If a new xDS connection arrives when the server is over its limit, the server returns RESOURCE_EXHAUSTED and asks the client to try another server.
The limit updates automatically when:
- Proxy services are added or removed.
- Servers join, leave, or become unhealthy.
Deployment guidance
Recommended: Consul dataplane with server discovery
When dataplanes discover servers dynamically, they can retry another server when they receive a load balancing rejection. In this model, enable xDS load balancing.
External layer-4 load balancer in front of Consul servers
If you front servers with an external load balancer (NLB, HAProxy, Envoy Gateway), keep enable_xds_load_balancing = false and let the load balancer distribute connections.

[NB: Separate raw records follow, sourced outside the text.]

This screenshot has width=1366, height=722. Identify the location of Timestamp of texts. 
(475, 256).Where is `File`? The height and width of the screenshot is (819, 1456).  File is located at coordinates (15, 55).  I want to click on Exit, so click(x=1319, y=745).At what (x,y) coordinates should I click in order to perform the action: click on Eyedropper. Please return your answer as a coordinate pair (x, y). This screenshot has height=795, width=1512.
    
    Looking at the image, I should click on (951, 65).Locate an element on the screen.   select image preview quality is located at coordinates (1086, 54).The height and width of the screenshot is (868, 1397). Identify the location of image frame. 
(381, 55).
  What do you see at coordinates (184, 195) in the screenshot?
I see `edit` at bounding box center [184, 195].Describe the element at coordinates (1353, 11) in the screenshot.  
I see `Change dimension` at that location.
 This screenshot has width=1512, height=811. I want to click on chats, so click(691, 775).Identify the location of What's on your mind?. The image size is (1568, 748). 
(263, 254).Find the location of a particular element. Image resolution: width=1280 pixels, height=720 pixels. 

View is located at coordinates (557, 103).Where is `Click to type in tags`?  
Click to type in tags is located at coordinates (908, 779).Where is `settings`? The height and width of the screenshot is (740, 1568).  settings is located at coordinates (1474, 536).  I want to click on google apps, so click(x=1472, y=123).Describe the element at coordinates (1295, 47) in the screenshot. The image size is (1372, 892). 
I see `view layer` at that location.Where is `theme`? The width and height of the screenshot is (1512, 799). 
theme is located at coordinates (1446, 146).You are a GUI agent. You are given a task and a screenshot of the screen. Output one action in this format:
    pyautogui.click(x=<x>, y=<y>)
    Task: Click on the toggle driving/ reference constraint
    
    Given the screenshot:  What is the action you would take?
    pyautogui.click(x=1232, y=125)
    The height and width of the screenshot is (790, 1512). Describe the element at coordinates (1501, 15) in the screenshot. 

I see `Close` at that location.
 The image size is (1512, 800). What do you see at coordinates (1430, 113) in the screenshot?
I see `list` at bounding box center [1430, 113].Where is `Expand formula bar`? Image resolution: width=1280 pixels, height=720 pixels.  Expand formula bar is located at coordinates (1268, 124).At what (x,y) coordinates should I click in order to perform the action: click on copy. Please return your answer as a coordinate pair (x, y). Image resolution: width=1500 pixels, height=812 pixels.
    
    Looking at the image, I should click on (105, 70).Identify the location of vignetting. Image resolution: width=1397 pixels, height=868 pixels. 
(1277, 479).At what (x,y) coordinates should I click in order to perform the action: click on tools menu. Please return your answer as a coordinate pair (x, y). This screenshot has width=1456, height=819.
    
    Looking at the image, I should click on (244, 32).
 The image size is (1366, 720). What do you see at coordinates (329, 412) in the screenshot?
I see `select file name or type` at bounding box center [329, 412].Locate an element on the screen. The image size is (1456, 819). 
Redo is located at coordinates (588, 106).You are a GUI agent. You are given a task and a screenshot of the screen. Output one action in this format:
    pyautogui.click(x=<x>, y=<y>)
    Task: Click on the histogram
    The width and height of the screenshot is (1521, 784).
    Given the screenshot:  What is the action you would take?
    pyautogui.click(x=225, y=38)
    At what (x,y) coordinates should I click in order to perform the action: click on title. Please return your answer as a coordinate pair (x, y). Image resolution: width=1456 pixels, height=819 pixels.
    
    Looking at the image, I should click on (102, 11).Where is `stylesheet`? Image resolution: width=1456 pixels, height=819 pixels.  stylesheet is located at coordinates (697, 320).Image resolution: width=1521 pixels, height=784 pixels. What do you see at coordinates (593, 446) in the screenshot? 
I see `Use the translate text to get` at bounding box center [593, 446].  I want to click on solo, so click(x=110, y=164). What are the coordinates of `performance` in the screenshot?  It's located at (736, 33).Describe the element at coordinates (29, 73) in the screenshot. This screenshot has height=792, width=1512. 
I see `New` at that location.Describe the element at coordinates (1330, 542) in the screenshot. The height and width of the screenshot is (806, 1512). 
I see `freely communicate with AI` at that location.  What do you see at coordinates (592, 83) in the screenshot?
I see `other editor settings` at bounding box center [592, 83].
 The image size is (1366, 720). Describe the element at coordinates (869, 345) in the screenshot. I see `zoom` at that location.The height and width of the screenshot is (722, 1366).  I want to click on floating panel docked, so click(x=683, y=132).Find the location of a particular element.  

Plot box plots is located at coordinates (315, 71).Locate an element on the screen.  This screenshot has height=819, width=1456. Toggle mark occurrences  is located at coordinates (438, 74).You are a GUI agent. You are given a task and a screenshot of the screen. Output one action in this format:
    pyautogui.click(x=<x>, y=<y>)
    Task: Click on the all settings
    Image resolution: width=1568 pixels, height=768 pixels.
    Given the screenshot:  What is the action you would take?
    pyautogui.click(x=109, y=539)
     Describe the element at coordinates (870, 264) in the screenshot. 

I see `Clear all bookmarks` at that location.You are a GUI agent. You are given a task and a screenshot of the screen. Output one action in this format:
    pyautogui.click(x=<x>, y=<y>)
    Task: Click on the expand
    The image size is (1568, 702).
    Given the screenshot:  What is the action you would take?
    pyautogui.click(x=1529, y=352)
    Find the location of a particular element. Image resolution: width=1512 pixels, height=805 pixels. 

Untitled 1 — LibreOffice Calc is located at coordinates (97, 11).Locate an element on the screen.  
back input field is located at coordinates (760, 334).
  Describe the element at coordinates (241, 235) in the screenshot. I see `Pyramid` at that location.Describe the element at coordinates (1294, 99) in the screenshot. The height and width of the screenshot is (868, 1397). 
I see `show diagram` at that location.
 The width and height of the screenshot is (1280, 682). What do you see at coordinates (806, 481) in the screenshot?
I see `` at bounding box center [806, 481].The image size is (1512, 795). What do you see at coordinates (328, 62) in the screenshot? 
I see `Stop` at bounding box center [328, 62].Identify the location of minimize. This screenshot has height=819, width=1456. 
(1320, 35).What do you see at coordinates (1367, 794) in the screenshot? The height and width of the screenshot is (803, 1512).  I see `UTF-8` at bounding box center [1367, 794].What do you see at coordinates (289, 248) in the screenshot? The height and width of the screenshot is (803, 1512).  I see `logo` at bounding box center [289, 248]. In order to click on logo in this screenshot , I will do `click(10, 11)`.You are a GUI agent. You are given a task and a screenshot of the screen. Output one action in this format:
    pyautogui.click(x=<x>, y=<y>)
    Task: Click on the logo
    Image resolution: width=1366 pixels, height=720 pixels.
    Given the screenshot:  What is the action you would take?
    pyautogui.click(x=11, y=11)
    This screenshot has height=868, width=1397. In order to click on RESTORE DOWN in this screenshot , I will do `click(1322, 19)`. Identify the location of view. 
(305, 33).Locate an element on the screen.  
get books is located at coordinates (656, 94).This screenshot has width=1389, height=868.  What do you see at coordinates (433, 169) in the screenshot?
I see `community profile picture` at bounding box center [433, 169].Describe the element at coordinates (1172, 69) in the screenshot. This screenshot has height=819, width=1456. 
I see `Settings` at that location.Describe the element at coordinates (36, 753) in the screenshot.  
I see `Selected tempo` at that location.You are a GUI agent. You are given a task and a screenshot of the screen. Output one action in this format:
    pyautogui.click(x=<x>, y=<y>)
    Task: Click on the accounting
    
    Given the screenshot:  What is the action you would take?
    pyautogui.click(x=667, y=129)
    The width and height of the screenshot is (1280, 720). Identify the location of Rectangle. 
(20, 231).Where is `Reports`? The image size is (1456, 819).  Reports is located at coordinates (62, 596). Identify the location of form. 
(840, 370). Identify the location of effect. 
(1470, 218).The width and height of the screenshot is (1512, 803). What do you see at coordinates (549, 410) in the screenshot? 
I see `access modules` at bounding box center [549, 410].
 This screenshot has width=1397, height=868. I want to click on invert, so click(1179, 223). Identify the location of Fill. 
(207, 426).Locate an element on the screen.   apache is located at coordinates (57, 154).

Single static server address (not recommended)
If all dataplanes use a single server address and no load balancer, enabling xDS load balancing can prevent many dataplanes from establishing streams after the first server reaches its limit. Use discovery or provide multiple server addresses.
Verify the setting
Use the agent self endpoint:
$ curl -s http://localhost:8500/v1/agent/self | jq '.DebugConfig.EnableXDSLoadBalancing'
Monitor xDS balancing
Track the following metrics:
consul.xds.server.streams: Active xDS streams on this server.consul.xds.server.idealStreamsMax: Calculated stream limit for this server.consul.xds.server.streamDrained: Streams gracefully drained for redistribution.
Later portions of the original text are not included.